(Exercise description):
Repeat the listing beneath this line exactly, keeping every character.

(Entries provided):

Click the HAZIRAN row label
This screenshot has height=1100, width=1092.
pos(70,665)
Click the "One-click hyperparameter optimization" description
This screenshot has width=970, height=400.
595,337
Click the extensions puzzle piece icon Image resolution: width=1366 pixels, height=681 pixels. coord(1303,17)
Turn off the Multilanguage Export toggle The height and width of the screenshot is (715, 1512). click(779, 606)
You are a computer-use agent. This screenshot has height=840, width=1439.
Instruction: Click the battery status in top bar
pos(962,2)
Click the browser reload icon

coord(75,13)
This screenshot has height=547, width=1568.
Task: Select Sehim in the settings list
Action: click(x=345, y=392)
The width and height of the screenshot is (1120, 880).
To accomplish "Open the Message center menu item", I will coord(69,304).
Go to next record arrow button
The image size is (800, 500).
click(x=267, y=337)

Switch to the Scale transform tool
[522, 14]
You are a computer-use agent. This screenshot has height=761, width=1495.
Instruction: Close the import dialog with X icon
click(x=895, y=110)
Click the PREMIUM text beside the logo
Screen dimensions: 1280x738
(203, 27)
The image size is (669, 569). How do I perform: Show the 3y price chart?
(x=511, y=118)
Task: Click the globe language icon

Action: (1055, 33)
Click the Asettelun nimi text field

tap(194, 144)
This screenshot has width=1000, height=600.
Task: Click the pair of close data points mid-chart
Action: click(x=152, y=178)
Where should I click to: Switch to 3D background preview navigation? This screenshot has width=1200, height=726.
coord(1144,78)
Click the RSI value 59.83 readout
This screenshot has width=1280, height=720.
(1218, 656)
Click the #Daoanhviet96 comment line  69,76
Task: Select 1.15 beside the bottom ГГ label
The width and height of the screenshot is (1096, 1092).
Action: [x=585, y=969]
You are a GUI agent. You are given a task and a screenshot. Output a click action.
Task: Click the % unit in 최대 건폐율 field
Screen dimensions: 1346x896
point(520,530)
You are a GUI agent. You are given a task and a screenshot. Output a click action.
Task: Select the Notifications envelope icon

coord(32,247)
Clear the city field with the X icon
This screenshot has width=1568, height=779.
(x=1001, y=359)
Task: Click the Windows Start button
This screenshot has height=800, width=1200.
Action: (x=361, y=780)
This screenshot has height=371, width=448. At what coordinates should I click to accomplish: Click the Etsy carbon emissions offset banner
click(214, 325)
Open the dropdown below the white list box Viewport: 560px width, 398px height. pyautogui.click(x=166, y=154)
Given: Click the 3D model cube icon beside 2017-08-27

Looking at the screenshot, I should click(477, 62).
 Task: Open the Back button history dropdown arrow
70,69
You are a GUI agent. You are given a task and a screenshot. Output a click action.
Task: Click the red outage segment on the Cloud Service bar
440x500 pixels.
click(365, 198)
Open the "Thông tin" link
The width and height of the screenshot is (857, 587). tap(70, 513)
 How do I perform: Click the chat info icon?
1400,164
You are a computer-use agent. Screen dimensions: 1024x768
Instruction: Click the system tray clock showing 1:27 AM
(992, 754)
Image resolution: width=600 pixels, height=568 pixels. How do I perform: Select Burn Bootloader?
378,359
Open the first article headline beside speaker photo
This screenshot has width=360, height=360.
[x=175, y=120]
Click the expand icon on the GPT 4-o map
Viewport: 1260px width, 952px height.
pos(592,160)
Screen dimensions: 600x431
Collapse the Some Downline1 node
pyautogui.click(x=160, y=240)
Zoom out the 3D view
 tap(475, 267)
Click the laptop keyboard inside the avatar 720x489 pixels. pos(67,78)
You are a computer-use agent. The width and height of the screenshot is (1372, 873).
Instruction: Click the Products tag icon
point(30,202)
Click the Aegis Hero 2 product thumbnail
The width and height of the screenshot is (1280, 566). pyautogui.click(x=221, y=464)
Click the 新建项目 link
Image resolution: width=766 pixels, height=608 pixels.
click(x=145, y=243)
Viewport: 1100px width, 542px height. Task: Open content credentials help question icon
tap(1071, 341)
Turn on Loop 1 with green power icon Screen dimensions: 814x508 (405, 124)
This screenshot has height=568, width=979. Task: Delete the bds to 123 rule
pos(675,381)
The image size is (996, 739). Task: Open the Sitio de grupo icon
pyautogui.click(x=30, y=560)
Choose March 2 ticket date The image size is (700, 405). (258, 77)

(Output for this task):
Click the HAZIRAN row label
This screenshot has height=1100, width=1092.
pos(70,665)
Click the "One-click hyperparameter optimization" description
This screenshot has width=970, height=400.
595,337
Click the extensions puzzle piece icon Image resolution: width=1366 pixels, height=681 pixels. coord(1303,17)
Turn off the Multilanguage Export toggle The height and width of the screenshot is (715, 1512). click(779, 606)
You are a computer-use agent. This screenshot has height=840, width=1439.
Instruction: Click the battery status in top bar
pos(962,2)
Click the browser reload icon

coord(75,13)
This screenshot has height=547, width=1568.
Task: Select Sehim in the settings list
Action: click(x=345, y=392)
The width and height of the screenshot is (1120, 880).
To accomplish "Open the Message center menu item", I will coord(69,304).
Go to next record arrow button
The image size is (800, 500).
click(x=267, y=337)

Switch to the Scale transform tool
[522, 14]
You are a computer-use agent. This screenshot has height=761, width=1495.
Instruction: Close the import dialog with X icon
click(x=895, y=110)
Click the PREMIUM text beside the logo
Screen dimensions: 1280x738
(203, 27)
The image size is (669, 569). How do I perform: Show the 3y price chart?
(x=511, y=118)
Task: Click the globe language icon

Action: (1055, 33)
Click the Asettelun nimi text field

tap(194, 144)
This screenshot has width=1000, height=600.
Task: Click the pair of close data points mid-chart
Action: click(x=152, y=178)
Where should I click to: Switch to 3D background preview navigation? This screenshot has width=1200, height=726.
coord(1144,78)
Click the RSI value 59.83 readout
This screenshot has width=1280, height=720.
(1218, 656)
Click the #Daoanhviet96 comment line  69,76
Task: Select 1.15 beside the bottom ГГ label
The width and height of the screenshot is (1096, 1092).
Action: [x=585, y=969]
You are a GUI agent. You are given a task and a screenshot. Output a click action.
Task: Click the % unit in 최대 건폐율 field
Screen dimensions: 1346x896
point(520,530)
You are a GUI agent. You are given a task and a screenshot. Output a click action.
Task: Select the Notifications envelope icon

coord(32,247)
Clear the city field with the X icon
This screenshot has width=1568, height=779.
(x=1001, y=359)
Task: Click the Windows Start button
This screenshot has height=800, width=1200.
Action: (x=361, y=780)
This screenshot has height=371, width=448. At what coordinates should I click to accomplish: Click the Etsy carbon emissions offset banner
click(214, 325)
Open the dropdown below the white list box Viewport: 560px width, 398px height. pyautogui.click(x=166, y=154)
Given: Click the 3D model cube icon beside 2017-08-27

Looking at the screenshot, I should click(477, 62).
 Task: Open the Back button history dropdown arrow
70,69
You are a GUI agent. You are given a task and a screenshot. Output a click action.
Task: Click the red outage segment on the Cloud Service bar
440x500 pixels.
click(365, 198)
Open the "Thông tin" link
The width and height of the screenshot is (857, 587). tap(70, 513)
 How do I perform: Click the chat info icon?
1400,164
You are a computer-use agent. Screen dimensions: 1024x768
Instruction: Click the system tray clock showing 1:27 AM
(992, 754)
Image resolution: width=600 pixels, height=568 pixels. How do I perform: Select Burn Bootloader?
378,359
Open the first article headline beside speaker photo
This screenshot has width=360, height=360.
[x=175, y=120]
Click the expand icon on the GPT 4-o map
Viewport: 1260px width, 952px height.
pos(592,160)
Screen dimensions: 600x431
Collapse the Some Downline1 node
pyautogui.click(x=160, y=240)
Zoom out the 3D view
 tap(475, 267)
Click the laptop keyboard inside the avatar 720x489 pixels. pos(67,78)
You are a computer-use agent. The width and height of the screenshot is (1372, 873).
Instruction: Click the Products tag icon
point(30,202)
Click the Aegis Hero 2 product thumbnail
The width and height of the screenshot is (1280, 566). pyautogui.click(x=221, y=464)
Click the 新建项目 link
Image resolution: width=766 pixels, height=608 pixels.
click(x=145, y=243)
Viewport: 1100px width, 542px height. Task: Open content credentials help question icon
tap(1071, 341)
Turn on Loop 1 with green power icon Screen dimensions: 814x508 (405, 124)
This screenshot has height=568, width=979. Task: Delete the bds to 123 rule
pos(675,381)
The image size is (996, 739). Task: Open the Sitio de grupo icon
pyautogui.click(x=30, y=560)
Choose March 2 ticket date The image size is (700, 405). (258, 77)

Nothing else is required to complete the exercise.